So I guess it's all relative, the expense of the band, the value of that particular bird, the distance the bird is found from the owner, the owner themselves. I guess I need to look it as more of a "sport" and less as having "pets". It's just that I'm an animal lover and it's hard for me to justify killing ANYTHING for no good reason. I put more value on life than that.

You talked about this being a homer but it has NBRC (national Birmingham roller club) on his band. So I'm assuming it's most likely a roller that was sold to someone in this area (band was sold in West Virginia, I'm in Iowa). 

Your causing me to rethink my quest for locating the owner. I have a phone # but now I'm hesitant to call it. I think I might ask point blank if he wants the bird back or if he just wants the band. Could I just send him the band? Hmmmmmm.......This puts a whole new twist on things. 

I'll let you know what I do.


----------



## marvin (May 2, 2002)

Spoke to contact given me by NBRC who might know registered owner as they supposedly live in the same state. As it turned out they don't (screw up on NBRC's part)

Anyway.......I asked him about the owner wanting the bird back just to kill the bird and get the band and he said "they wouldn't do that.....the bands cost about .12 ea."
He said what probably happened is someone around here probably bought the bird and it got lost and have no homing ability to find its way back home.

Anyway, the quest continues..............


----------



## Badragoon (Apr 22, 2002)

The owners of Racers or Rollers that have a club around here usually shoot them with a shotgun or feed them to their dogs. If they try to get away, they sic the Pointers after them. Then Pow. It is very cruel. I try to buy the birds from them before they do this. When the owner no longer wants them you get them for cheap. I say call him. If the band is not the snap on kind then you can't usually take them off. You can take them off by either cutting the band (which makes the band unusable) or cut off their feet. If he wants the band for reuse and it is not a snap on, then I would refuse to give him the bird.


----------



## raynjudy (Aug 22, 2000)

Yes, while you can't paint them all with one brush, some die-hard racing/performing lofts systematically cull/kill any of their little charges, that lose their way. The aim is the "purity" of the genome--a temporary state, at any rate. 

From a practical, insensitive stand point, the methodology is tried and true--it works.

But at what cost? Well, I suppose that depends on your values. To use Brian's coin analogy, there is another side.

I may well be accused of anthropomorphizing here, but...

The only analogy for human application that comes to mind from recent history, and hold onto your butts, is Nazi Germany.









This is anecdotal, but I always found it amusing that Hitler looked to be the exact opposite of his Arian ideal. Somehow, he had special dispensation. It seems most high leaders grant themselves that, doesn't it?

While it is not my aim to offend anybody, I will call a spade a spade. The analogy holds, regardless of any reaction to it.

--Ray


----------



## marvin (May 2, 2002)

Well I've got 3 local names that are NBRC members but am reluctant to call them now. 

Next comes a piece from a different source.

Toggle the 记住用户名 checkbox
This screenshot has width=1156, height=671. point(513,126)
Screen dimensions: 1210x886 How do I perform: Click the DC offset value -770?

Any NBRC members out there??

I would like to hear from you about this.

What say you?????


----------



## joann woodring (Mar 27, 2002)

When in doubt ... Don't


----------



## raynjudy (Aug 22, 2000)

Well, one might use guile, if you're good at it...

One might leave a general message at an odd hour. One might mention vet bills, and reimbursement--then wait for at least TWO call backs.

One might then ascertain, if they really want the pigeon back. If they were just going to snuff it, they would not persist in contacting you, would they?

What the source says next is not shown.